**AIM OF THE TASK**
In the soil conditioning passage below, write out word for word the part starting at "Depending on the" and ending at "mean in construction?".

Soil conditioning and site remediation are processes that improve the conditions of soil for construction purposes.
Depending on the results of your soil report, these improvements can be a lengthy and expensive process. Here’s what you need to know about soil conditioning and site remediation and why they are important.
Read until the end to discover how you could avoid this costly process altogether with the Wafflemat Foundation System.
What does “Soil conditioning” mean in construction?
The purpose of soil conditioning is to change the physical properties of soil. Clay, for example, expands when moisture content increases and then contracts when it dries, causing a foundation to undergo stresses that could cause a failure. Expansive soils are present in many areas of the United States and around the world. Expansive soils are a leading cause of damage to homes in areas where expansive soils are present.
The results of your soil report will inform you on what steps you need to take to ensure the long-term integrity of your building. Neglecting to build with your soil in mind could lead to a foundation failure and catastrophic damage to your building.

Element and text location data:

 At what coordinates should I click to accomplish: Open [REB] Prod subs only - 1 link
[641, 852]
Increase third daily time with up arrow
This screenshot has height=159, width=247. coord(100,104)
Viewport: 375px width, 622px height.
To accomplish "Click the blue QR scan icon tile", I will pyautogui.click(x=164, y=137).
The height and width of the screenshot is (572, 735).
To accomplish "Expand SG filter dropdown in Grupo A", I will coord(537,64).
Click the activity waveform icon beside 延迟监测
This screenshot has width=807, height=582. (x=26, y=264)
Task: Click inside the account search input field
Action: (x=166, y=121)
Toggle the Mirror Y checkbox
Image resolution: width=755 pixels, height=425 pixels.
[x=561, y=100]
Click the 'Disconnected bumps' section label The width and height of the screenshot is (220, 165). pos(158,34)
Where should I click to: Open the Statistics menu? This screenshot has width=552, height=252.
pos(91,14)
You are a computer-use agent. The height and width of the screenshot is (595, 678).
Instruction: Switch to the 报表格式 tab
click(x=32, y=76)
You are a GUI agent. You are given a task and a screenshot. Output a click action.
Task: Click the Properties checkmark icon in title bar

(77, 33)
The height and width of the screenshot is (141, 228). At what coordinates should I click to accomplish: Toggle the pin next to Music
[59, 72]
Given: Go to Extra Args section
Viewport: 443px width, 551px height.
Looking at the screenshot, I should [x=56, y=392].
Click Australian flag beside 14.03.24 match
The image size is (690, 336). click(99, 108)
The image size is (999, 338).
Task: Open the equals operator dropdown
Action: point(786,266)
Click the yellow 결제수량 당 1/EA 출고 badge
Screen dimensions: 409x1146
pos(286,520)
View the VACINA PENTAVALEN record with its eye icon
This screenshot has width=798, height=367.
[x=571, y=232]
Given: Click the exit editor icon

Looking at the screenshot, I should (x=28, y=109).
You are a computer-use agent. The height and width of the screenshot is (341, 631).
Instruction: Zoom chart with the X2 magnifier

**WRITTEN RESPONSE**
Depending on the results of your soil report, these improvements can be a lengthy and expensive process. Here’s what you need to know about soil conditioning and site remediation and why they are important.
Read until the end to discover how you could avoid this costly process altogether with the Wafflemat Foundation System.
What does “Soil conditioning” mean in construction?